[Dataset records]
------------------------------------------------------------------------
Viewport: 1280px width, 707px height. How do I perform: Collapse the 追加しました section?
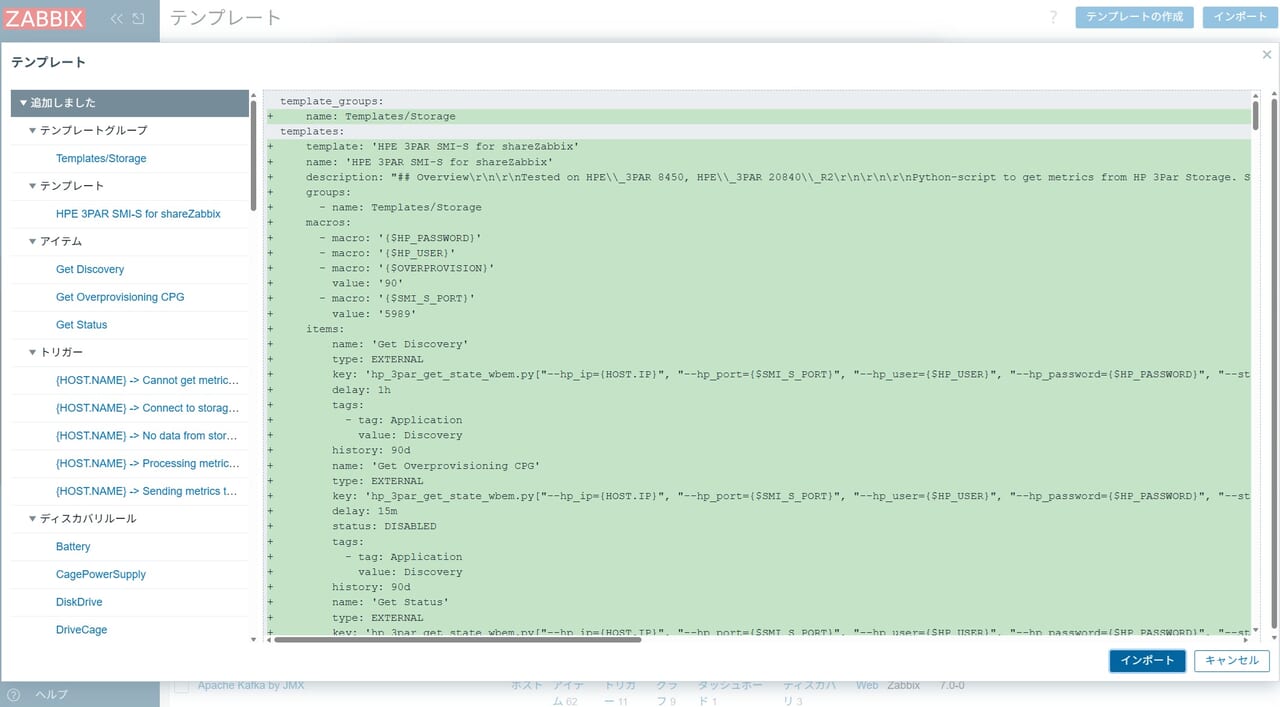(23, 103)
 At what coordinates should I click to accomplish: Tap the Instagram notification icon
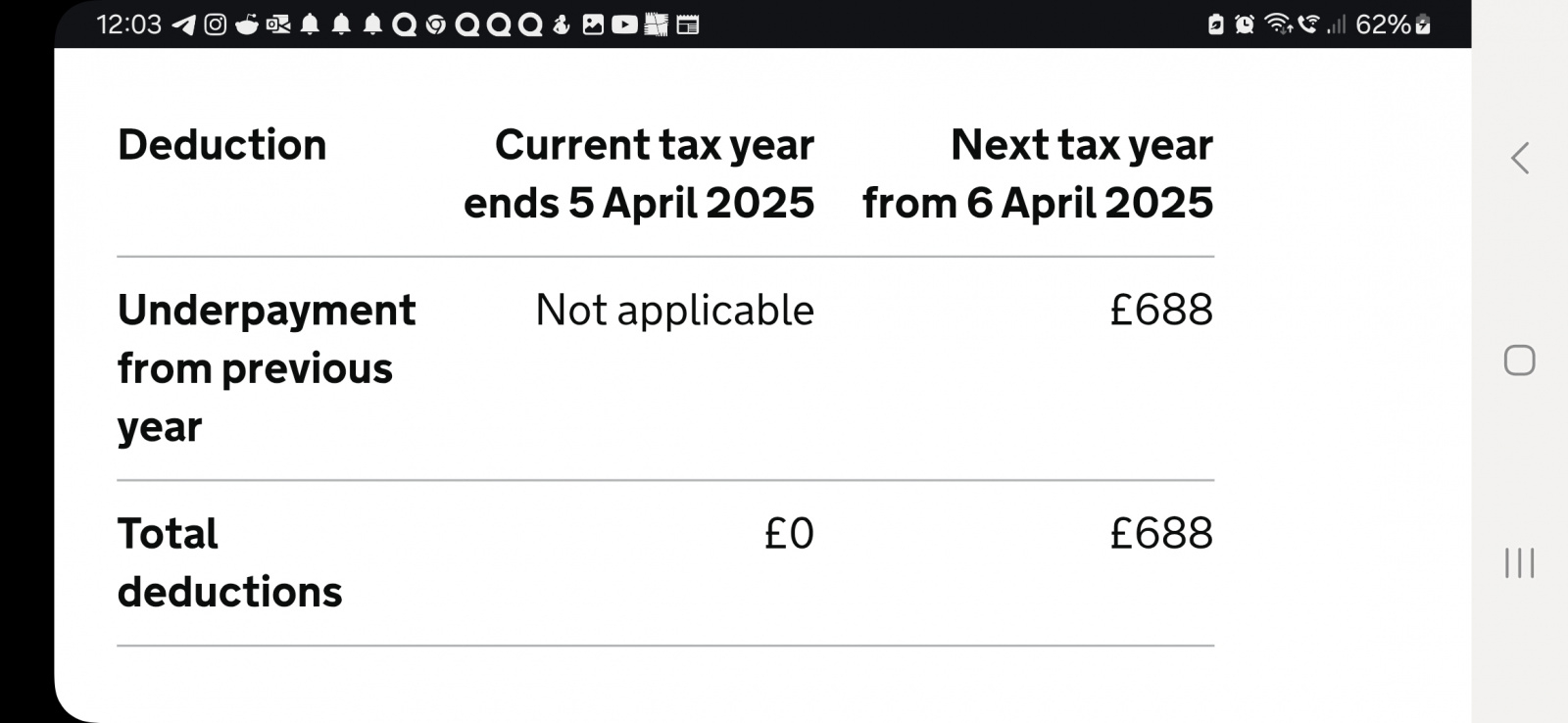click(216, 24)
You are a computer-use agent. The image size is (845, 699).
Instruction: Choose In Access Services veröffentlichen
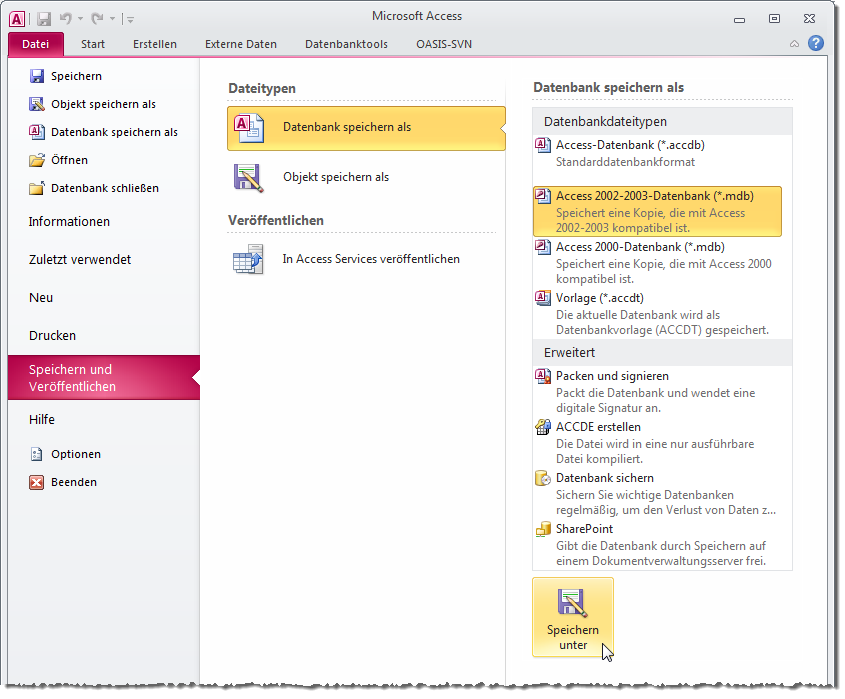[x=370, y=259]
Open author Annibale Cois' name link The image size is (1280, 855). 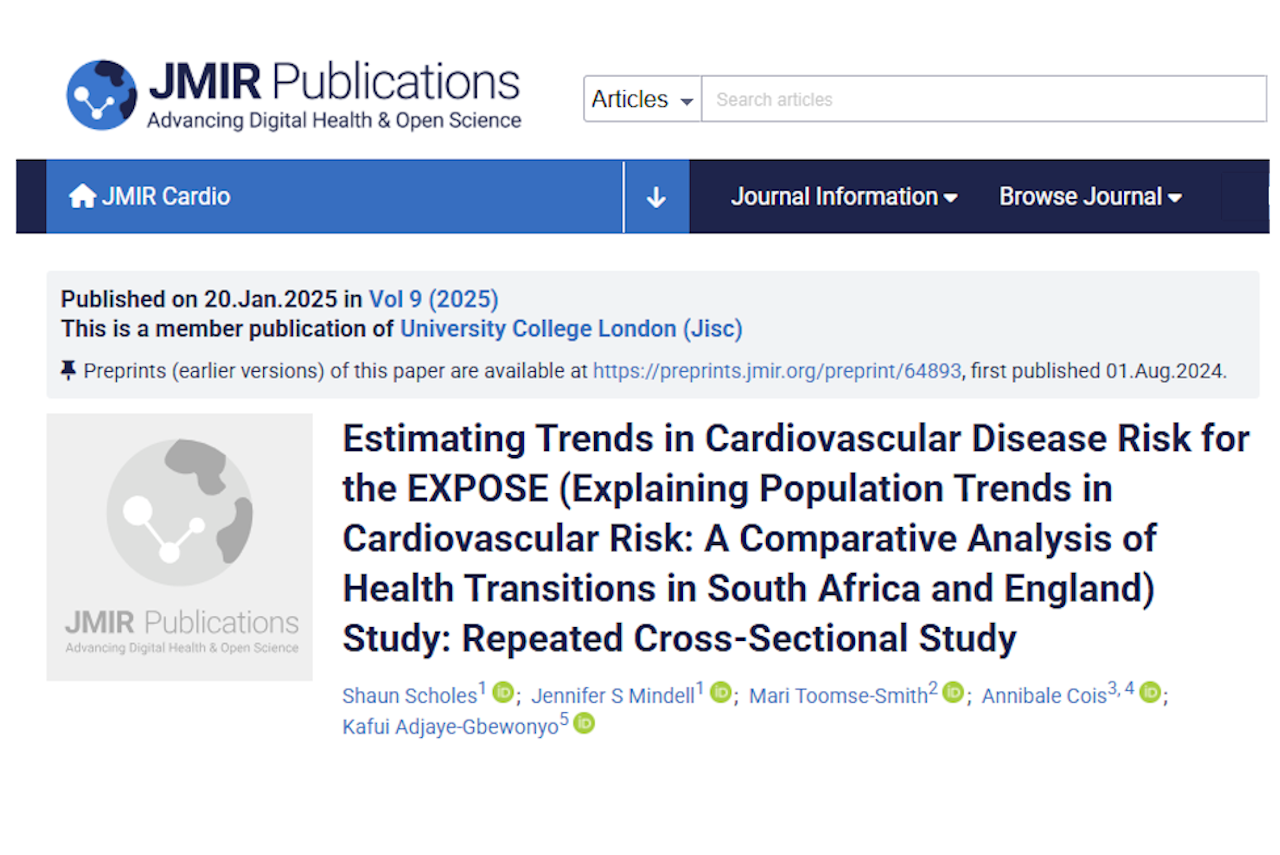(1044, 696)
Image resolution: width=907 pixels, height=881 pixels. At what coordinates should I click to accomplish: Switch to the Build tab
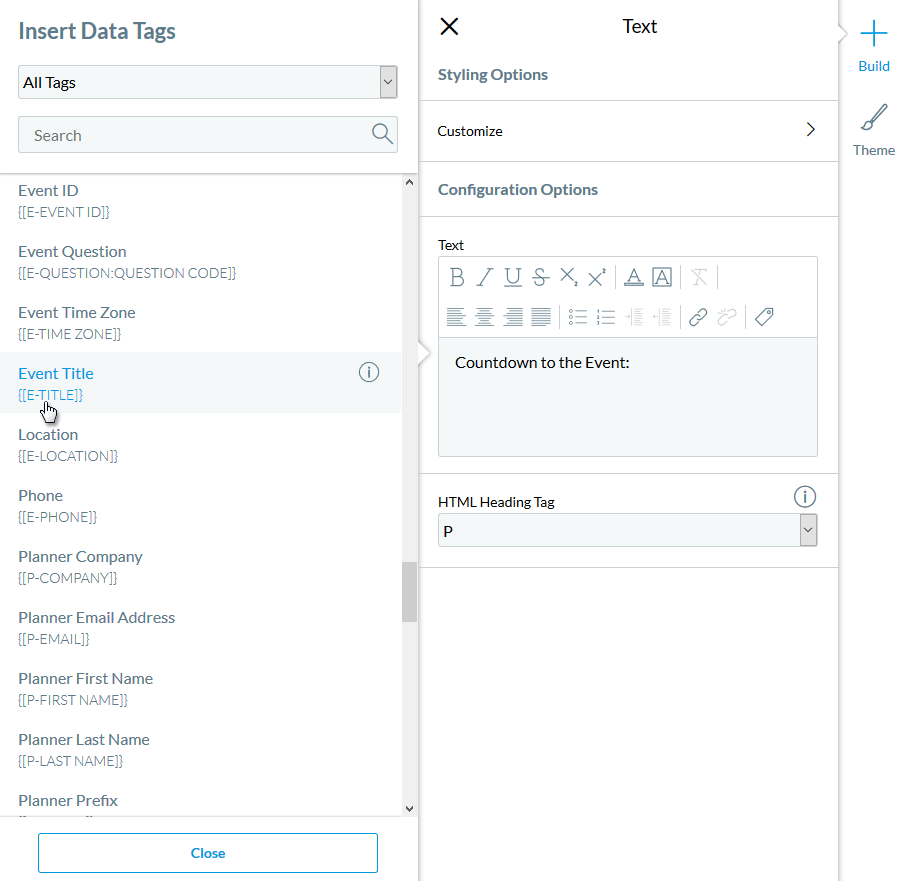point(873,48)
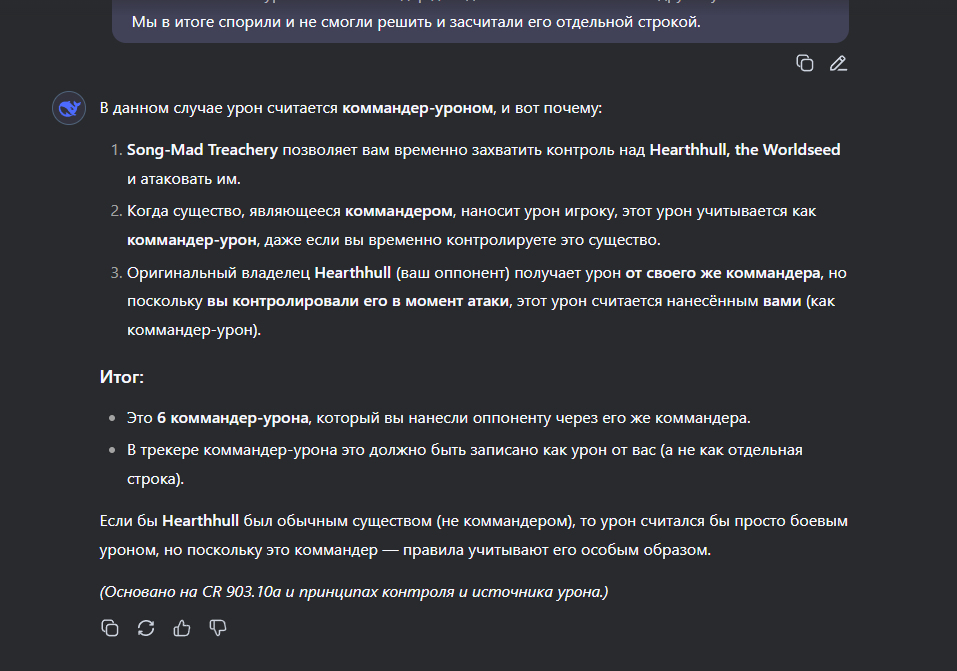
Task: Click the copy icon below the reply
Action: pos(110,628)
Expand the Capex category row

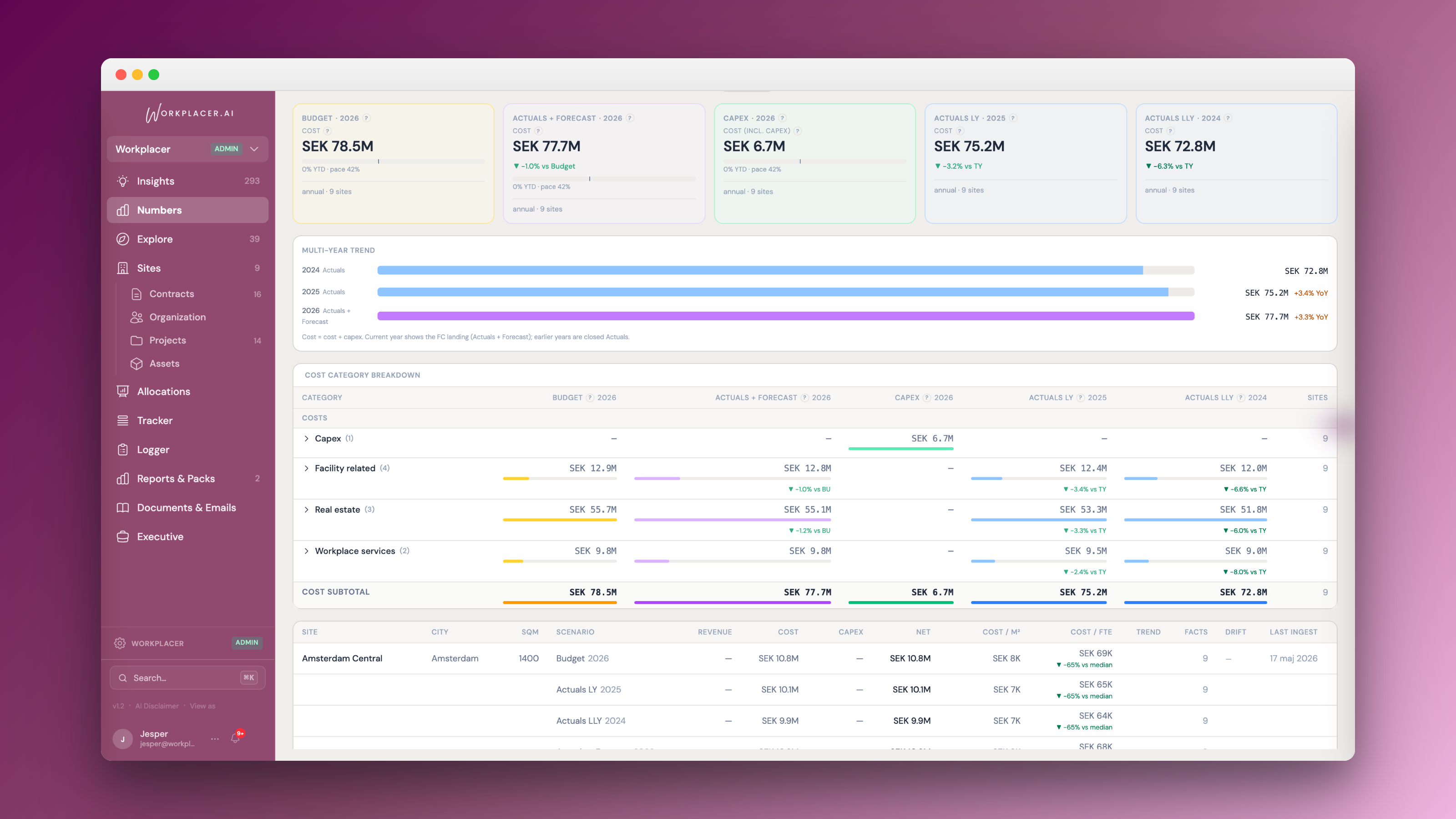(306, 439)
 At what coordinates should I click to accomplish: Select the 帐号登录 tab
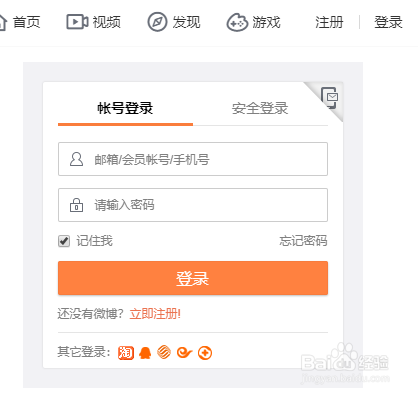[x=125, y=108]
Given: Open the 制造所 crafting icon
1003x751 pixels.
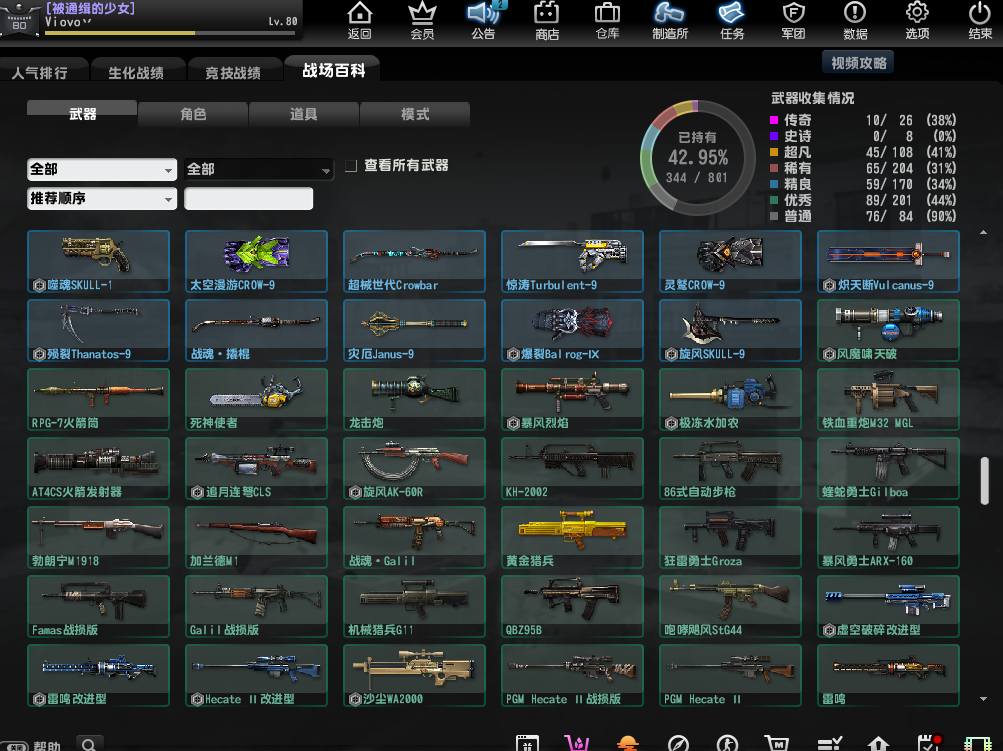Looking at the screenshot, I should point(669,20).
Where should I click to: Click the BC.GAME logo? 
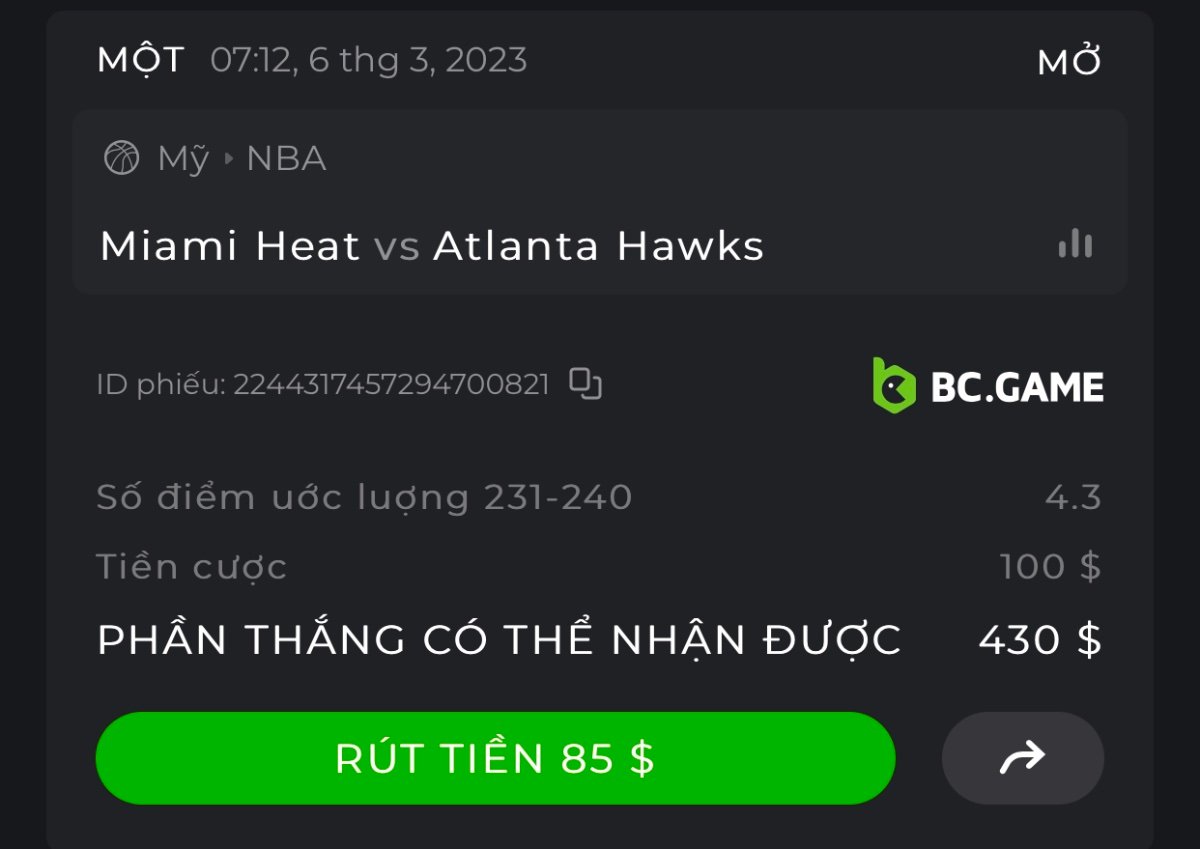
------------------------------------------------------------------------
§ **TO DO**:
Start with the first line of the records above and end with the line containing "You are a computer-use". Output those lines exactly, pictures excluded.

§ **SOLUTION FOR THIS PROBLEM**:
Viewport: 1280px width, 707px height. How do I perform: Collapse the 追加しました section?
(23, 103)
 At what coordinates should I click to accomplish: Tap the Instagram notification icon
click(216, 24)
You are a computer-use agent. The image size is (845, 699).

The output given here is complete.